— Start —

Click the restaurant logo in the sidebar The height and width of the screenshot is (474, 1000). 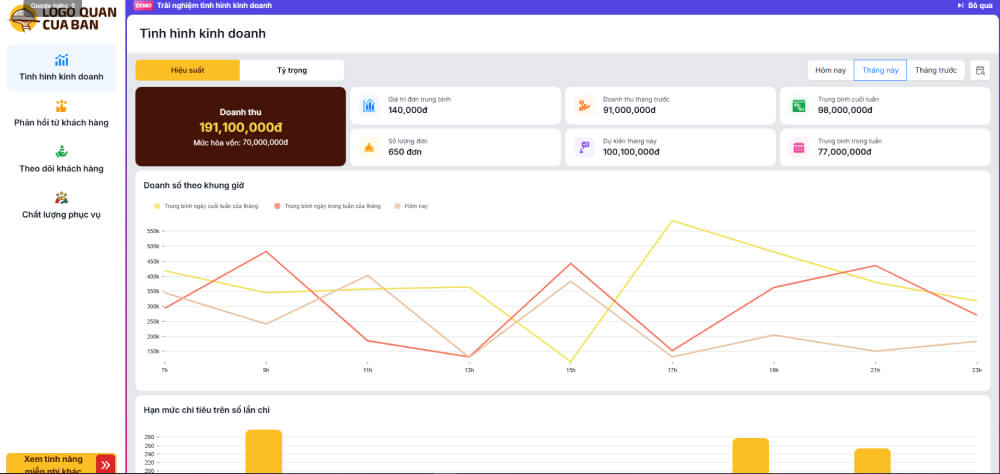[x=61, y=18]
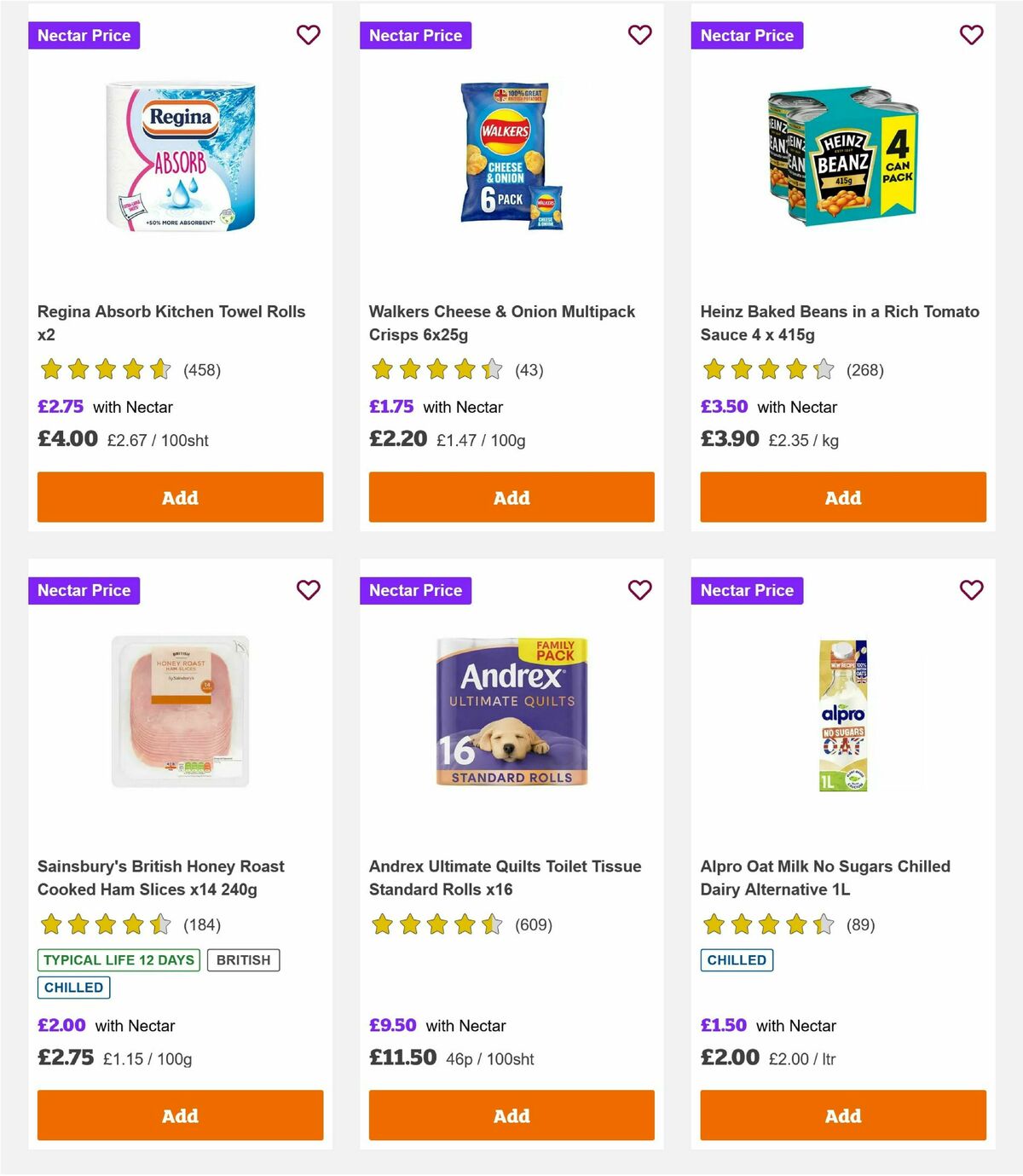Click the Nectar Price badge on Regina towels
Screen dimensions: 1023x1176
[x=84, y=35]
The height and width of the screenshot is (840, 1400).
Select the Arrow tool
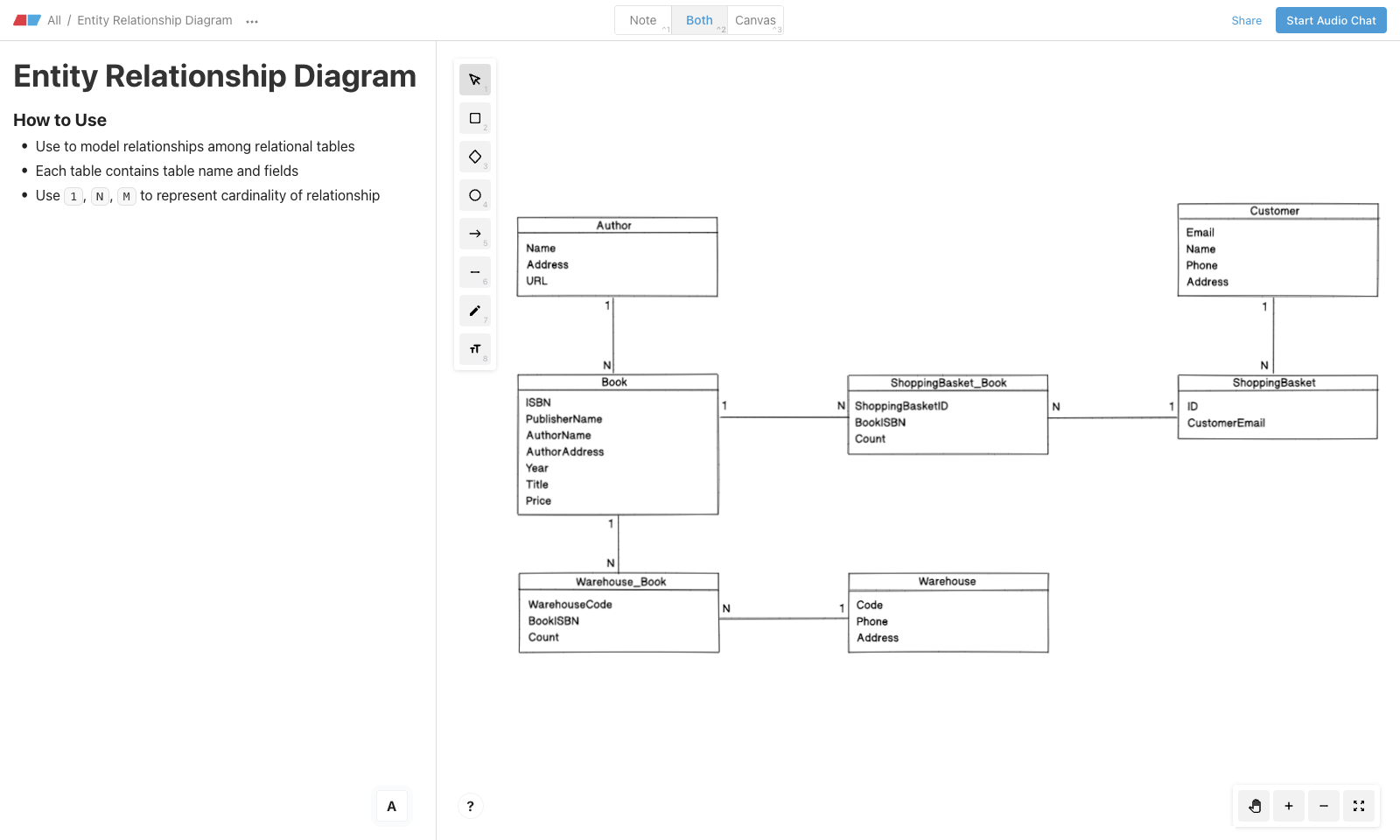475,234
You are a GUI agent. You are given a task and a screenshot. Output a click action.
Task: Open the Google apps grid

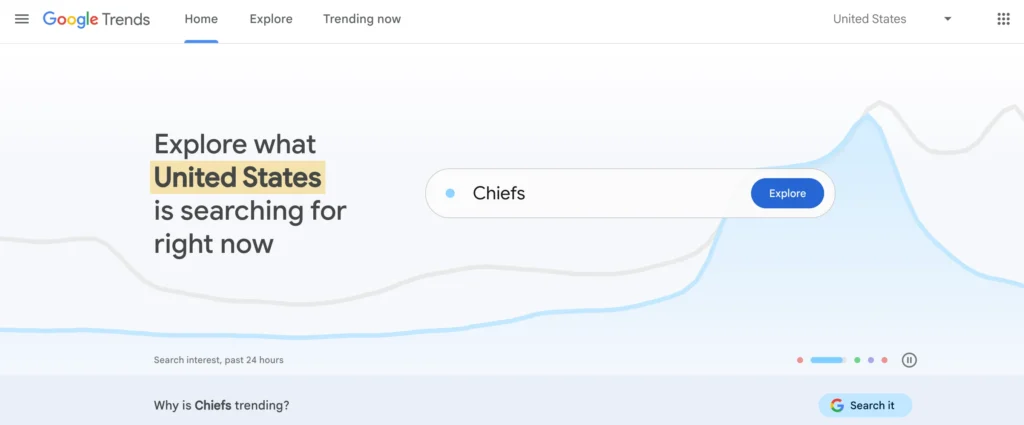(x=1003, y=19)
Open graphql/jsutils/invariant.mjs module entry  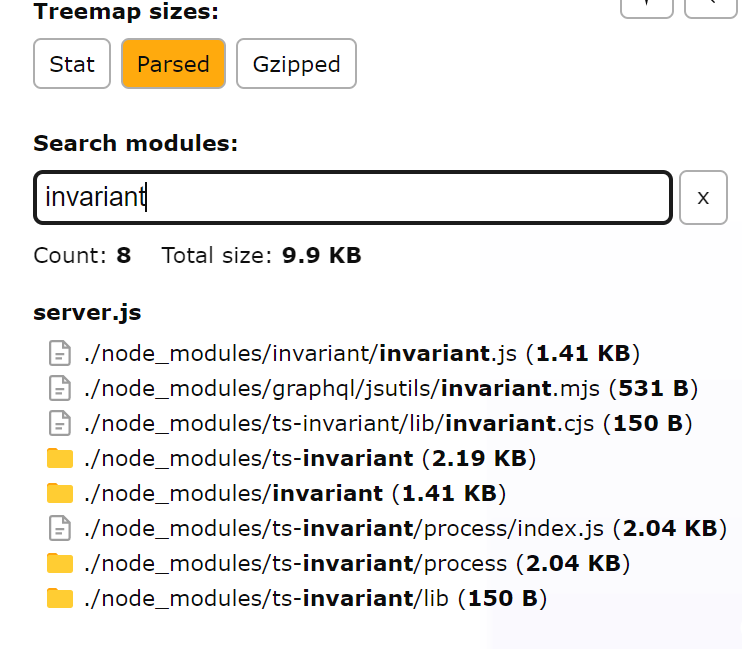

— End —

▶ Task brief:
Can you retype the entries from the line containing "You are a GUI" through the end of the entries, word for word, leaving out the pictures?

▶ Correct result:
You are a GUI agent. You are given a task and a screenshot. Output a click action.
Task: Open the Google apps grid

(x=1003, y=19)
Open graphql/jsutils/invariant.mjs module entry  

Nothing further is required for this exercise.